Mavis squeezed Dorothy’s shoulders and kissed her temple. “That’s exactly what we’re going to do. We’re going to close this place down, then we’re going to go somewhere else and dance a groove into the floor. I have Advil and runners in my bag for both of us. The boys will drive us anywhere we want to go.” Considering the size of the bag Mavis had stuffed under the table, there was no doubt as to its contents and Dorothy chuckled, the brittle coating around her heart softening a little, resigning to the factions of loyalty.
“How are you doing?” Ed asked when Mavis finally sat beside him.
“Terrible, but I have to remind myself that we were lucky to have had Hattie as long as we did, when others aren’t as fortunate,” she confided. Her next words came out so quietly that the others leaned in to hear. “Let me tell you something, Eddie, those kids … that was no accident. Children don’t go hanging themselves on swing sets, and a woman doesn’t just swallow a hose. You hear what they got Jesse doing?” Ed shook his head, so Mavis explained. “They have him checking out people’s roofs now. Birds, insects, things are crawling into people’s roofs like the flood’s coming again. Tabitha’s grandson had spiders crawling all ove
r him when he woke up. She said they were even in his diaper.” Mavis shuddered. Three of the four others at the table recoiled as they imagined the baby boy, helpless against an arachnid mob.

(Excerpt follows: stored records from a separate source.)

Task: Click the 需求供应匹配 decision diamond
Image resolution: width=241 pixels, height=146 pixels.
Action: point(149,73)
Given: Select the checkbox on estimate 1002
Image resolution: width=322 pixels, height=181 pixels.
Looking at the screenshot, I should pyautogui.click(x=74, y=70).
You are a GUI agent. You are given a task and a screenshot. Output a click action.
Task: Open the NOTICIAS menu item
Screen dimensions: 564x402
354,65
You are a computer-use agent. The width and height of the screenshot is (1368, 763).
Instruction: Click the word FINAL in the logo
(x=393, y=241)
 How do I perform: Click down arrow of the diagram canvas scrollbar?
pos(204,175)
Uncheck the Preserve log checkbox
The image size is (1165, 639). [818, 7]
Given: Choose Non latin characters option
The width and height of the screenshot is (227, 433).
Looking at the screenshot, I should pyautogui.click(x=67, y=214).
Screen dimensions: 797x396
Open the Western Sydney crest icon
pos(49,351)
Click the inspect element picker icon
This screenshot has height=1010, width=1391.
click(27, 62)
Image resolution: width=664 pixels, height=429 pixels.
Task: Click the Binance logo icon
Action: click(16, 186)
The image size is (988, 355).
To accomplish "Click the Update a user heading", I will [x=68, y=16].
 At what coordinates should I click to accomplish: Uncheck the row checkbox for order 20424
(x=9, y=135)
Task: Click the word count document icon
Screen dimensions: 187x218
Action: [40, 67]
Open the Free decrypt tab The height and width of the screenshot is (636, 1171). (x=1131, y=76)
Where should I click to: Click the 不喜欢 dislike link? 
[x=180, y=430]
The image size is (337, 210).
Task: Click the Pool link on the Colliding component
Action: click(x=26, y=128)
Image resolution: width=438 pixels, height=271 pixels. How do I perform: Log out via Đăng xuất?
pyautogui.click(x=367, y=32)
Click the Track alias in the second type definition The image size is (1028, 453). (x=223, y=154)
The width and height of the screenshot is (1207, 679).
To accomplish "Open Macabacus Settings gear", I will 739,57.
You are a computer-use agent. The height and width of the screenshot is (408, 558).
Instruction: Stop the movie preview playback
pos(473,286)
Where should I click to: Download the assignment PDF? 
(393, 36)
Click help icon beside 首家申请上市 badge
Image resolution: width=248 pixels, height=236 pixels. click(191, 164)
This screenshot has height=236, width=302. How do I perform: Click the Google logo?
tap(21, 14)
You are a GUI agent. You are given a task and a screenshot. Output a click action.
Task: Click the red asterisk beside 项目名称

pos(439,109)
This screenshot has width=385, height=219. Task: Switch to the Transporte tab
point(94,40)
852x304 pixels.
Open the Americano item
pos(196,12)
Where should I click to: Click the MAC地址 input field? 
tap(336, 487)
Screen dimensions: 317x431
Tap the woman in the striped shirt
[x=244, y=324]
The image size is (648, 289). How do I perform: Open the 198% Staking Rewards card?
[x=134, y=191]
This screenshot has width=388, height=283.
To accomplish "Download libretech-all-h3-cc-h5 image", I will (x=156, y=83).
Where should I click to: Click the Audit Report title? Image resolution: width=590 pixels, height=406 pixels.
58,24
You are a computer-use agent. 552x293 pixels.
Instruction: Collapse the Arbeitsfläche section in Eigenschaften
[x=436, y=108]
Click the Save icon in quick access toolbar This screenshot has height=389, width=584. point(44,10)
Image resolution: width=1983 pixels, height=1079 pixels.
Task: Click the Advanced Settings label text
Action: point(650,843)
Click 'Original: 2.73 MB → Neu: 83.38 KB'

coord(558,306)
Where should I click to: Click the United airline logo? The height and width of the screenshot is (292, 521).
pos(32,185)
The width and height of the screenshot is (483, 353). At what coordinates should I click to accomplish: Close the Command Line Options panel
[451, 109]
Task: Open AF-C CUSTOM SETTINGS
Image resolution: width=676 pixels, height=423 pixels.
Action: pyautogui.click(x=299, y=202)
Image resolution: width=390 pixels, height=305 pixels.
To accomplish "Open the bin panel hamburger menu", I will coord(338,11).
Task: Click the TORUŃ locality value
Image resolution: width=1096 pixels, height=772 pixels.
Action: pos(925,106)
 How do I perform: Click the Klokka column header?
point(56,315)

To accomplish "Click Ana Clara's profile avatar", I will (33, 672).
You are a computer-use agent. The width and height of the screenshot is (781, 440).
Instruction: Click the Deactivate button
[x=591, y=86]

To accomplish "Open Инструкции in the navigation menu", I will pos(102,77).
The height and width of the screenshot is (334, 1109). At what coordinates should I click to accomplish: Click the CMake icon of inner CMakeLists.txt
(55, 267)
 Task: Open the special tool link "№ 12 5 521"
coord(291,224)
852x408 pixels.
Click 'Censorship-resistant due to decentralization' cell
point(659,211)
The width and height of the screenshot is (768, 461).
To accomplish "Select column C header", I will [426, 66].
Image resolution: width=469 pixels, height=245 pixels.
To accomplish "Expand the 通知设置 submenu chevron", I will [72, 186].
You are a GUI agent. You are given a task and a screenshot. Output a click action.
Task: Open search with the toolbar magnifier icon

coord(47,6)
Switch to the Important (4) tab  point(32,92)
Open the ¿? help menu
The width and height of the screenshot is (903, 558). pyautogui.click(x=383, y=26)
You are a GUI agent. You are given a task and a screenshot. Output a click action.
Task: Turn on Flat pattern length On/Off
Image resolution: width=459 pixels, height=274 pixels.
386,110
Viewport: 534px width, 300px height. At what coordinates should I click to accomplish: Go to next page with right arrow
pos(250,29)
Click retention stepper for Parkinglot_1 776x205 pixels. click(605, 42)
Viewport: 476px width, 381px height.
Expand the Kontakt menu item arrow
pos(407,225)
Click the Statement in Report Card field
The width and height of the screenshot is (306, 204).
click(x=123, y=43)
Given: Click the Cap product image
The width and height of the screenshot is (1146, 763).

“They like to come inside this time of year,” Ed reasoned.
“One or two, maybe, but not thousands of them, Eddie. Jesse showed me a picture, and it made my hair whiter. They had to hire extra help for Jesse and the city had to get exterminators on contract. The boys have been at fifty homes already this week, and not a single one of them was normal.” She fingered the dream catcher hung low on her chest and the look she gave Ed made him lose his taste for the coffee he was drinking.
He set down his cup as though it had gone bitter. Given his decades as a congregant and volunteer at Holy Redeemer, these were the times Ed was expected to rationalize God’s will or offer some speck of wisdom to comfort the bereaved and the downtrodden. And if Bessie were alive, perhaps he could reconcile the heavenly plan with the instances of late, but as time without her withered on, Ed increasingly struggled to believe her old adage that God was all things good and all things right. He said to Mavis, “There have been quite a few hurricanes this season. Maybe the animals are affected. Farmers get pest invasions all the time.” Dorothy and Evie nodded.